The majority of manufacturers and operators have strict safety criteria for the operation of AWPs. In some countries, a licence and/or insurance may be required to operate some or all types of AWP. Most protocols advocate the giving of training to every operator, whether mandated or not. Before usage, most operators also prescribe a range of pre-usage checks on the unit itself, and manufacturers recommend regular maintenance schedules.

Most AWPs are fitted with safety or guard rails around the platform itself, in order to help contain operators and passengers. This is supplemented in most models by a restraining point, which designed to secure a harness or fall arrestor. Some work platforms may also have a lip around the floor of the platform itself to avoid tools or supplies being accidentally kicked off the platform. Some protocols require all equipment to be attached to the structure by its own lanyard.

AWPs often come equipped with a variety of tilt sensors. The most commonly activated sensor (especially with two people on a lift), will cause the machine to refuse to raise the platform beyond a certain height. Sensors within the machine detect that weight on the platform is off balance to such a point as to risk a possible tip-over if the platform is raised further. Another sensor will refuse to extend the platform if the machine is on a significant incline. Some models of AWPs may additionally feature counterweights, which extend in order to offset the danger of tipping the machine inherent in extending items like booms or bridges. Some lifts are also fitted with sensors which will prevent operation if the weight on the platform exceeds the safe working load.

As with most potentially dangerous mechanical devices, almost all AWPs are fitted with an emergency stop button or buttons for use in the event of a malfunction or potentially dangerous occurrence. Best practice indicates fitting of emergency stop buttons on the platform and at the base as a minimum.
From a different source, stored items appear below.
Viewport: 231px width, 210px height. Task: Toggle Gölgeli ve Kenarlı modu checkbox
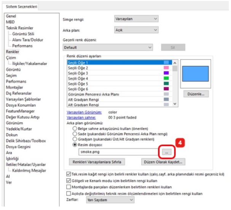64,180
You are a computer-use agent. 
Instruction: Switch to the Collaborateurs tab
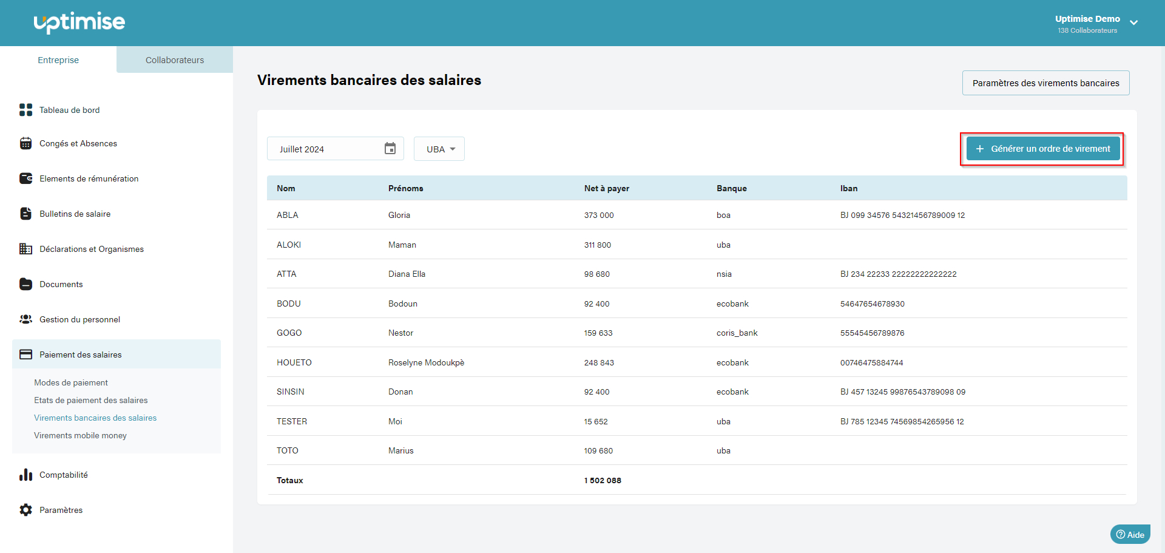(175, 60)
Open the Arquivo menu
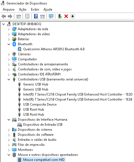This screenshot has width=134, height=162. [x=9, y=9]
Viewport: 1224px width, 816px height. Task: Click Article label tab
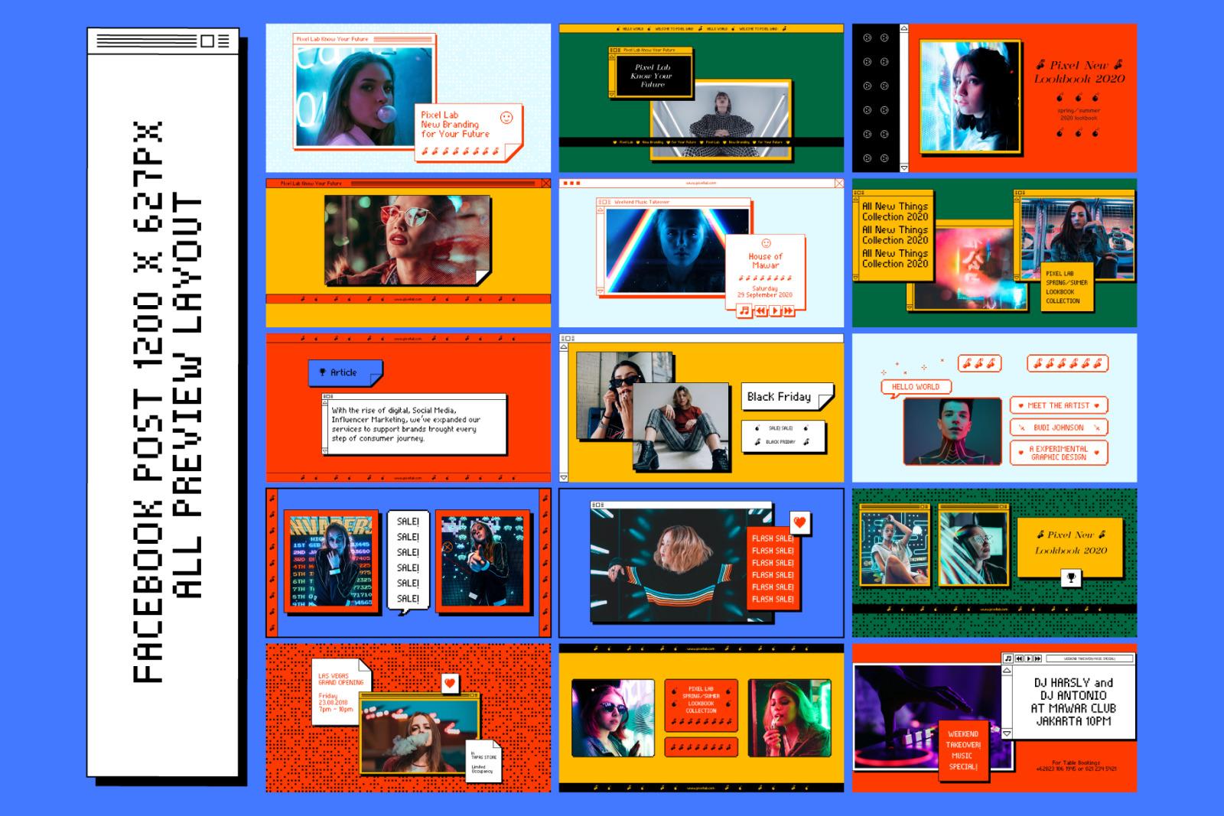[343, 372]
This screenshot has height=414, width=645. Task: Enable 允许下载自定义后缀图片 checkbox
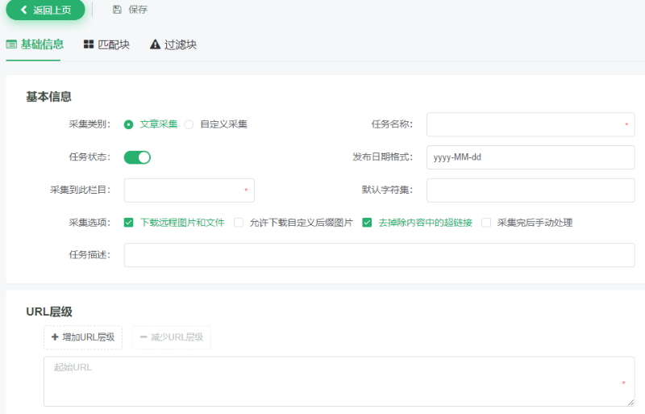(x=238, y=223)
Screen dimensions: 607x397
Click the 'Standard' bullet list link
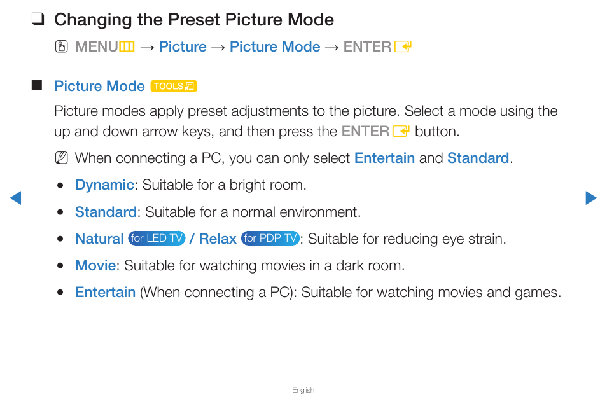point(106,212)
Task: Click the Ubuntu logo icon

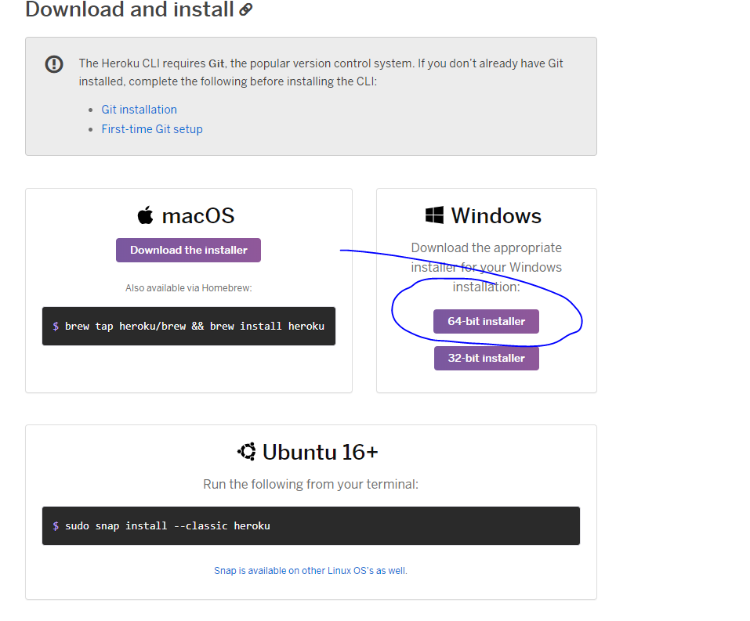Action: pyautogui.click(x=247, y=452)
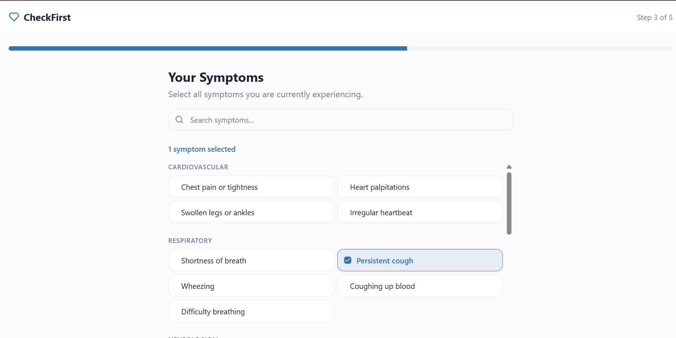
Task: Click the Step 3 of 5 indicator
Action: (654, 17)
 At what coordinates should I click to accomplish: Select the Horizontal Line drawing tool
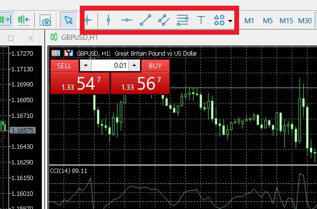pos(127,20)
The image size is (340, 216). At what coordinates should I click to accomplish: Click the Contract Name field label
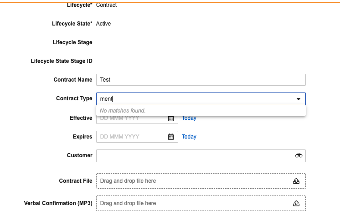(73, 80)
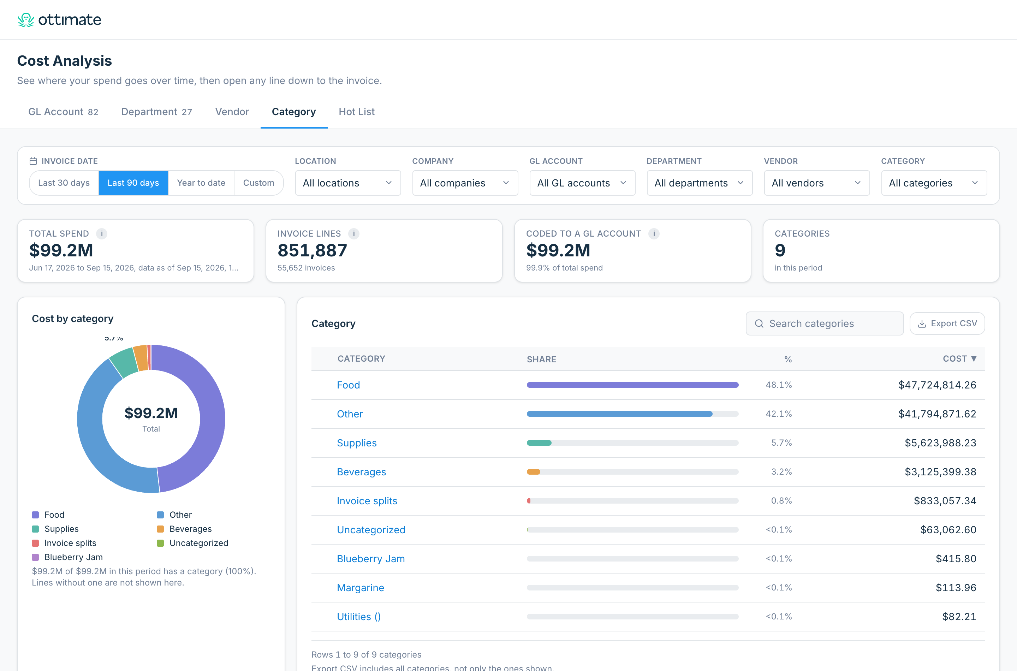Choose the Custom date range option
The height and width of the screenshot is (671, 1017).
(x=258, y=183)
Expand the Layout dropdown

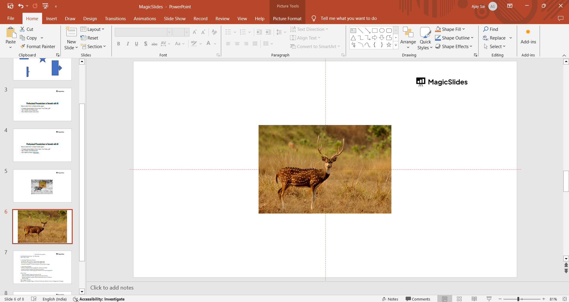pyautogui.click(x=93, y=29)
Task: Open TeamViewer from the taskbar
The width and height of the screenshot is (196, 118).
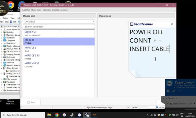Action: coord(79,115)
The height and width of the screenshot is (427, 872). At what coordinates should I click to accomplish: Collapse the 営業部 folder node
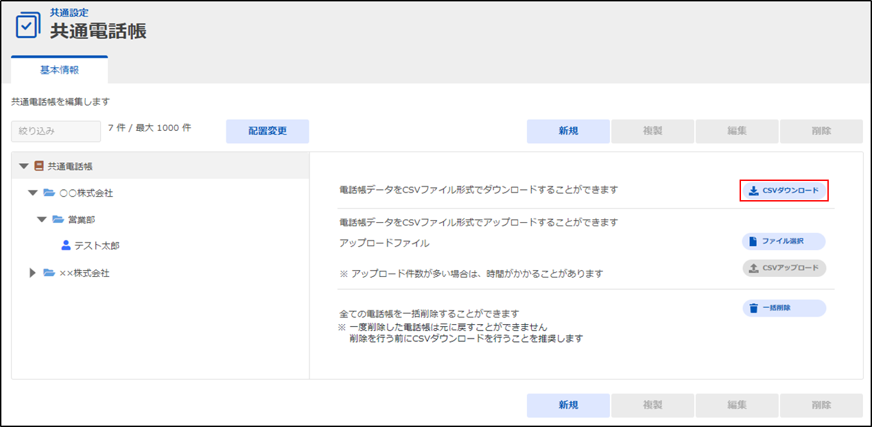coord(42,219)
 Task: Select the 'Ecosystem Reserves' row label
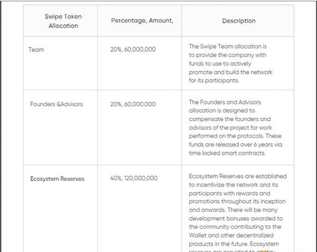[57, 179]
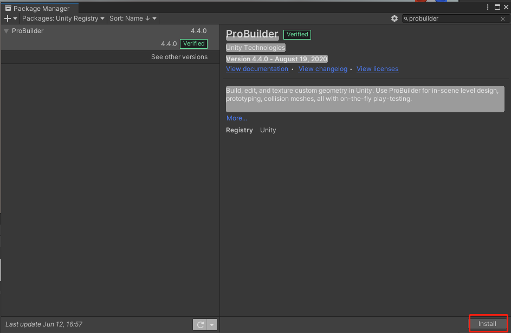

Other safety features include automatic self checking of the AWPs working parts, including a voltmeter, which detects if the lift may not have sufficient power to complete its tasks (which will result in it refusing to operate for safety).

Business model

AWPs are often bought by equipment rental companies,[3] who then rent them out to construction companies or individuals needing these specialised machines. The market for these machines is known to be marked by especially strong boom and bust cycles, and after a great demand in the 1990s (with up to 70,000 AWPs sold per year in the US) the market crashed in the early 2000s, leading to a strong contraction amongst the manufacturers.[3][4]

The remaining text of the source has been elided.